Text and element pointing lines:
####################

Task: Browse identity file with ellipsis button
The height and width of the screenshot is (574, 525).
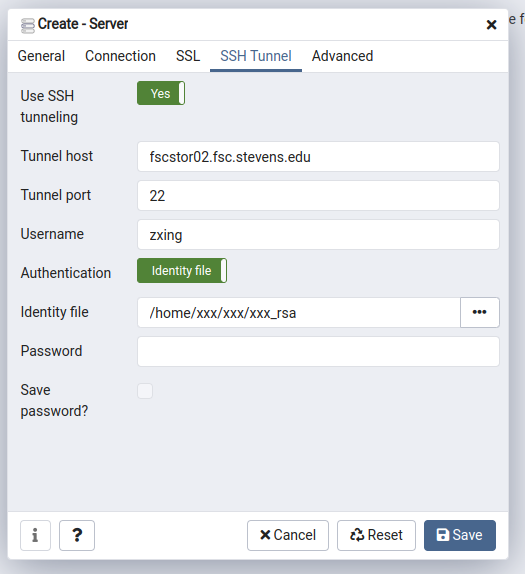Action: pyautogui.click(x=480, y=312)
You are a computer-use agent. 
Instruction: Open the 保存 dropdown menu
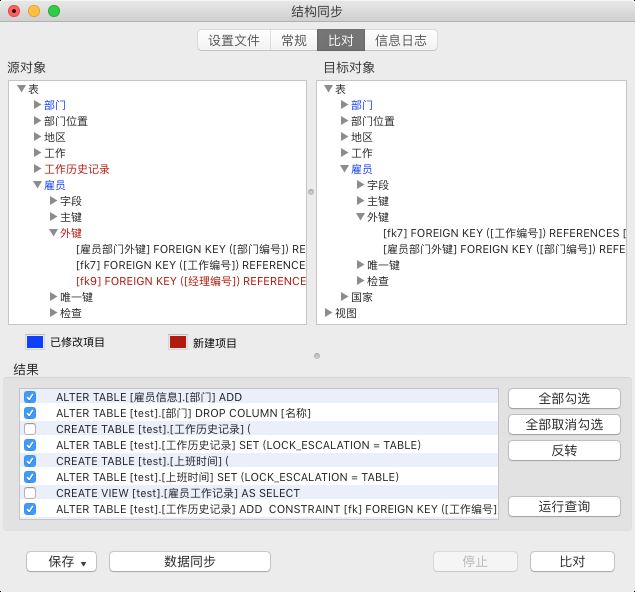(x=62, y=561)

####################

■ Task requirements:
Copy the lines from the one containing "You are a computer-use agent." through the end of the lines, both ends included, and leave the pictures out of your copy.

■ Exercise solution:
You are a computer-use agent. 
Instruction: Open the 保存 dropdown menu
(x=62, y=561)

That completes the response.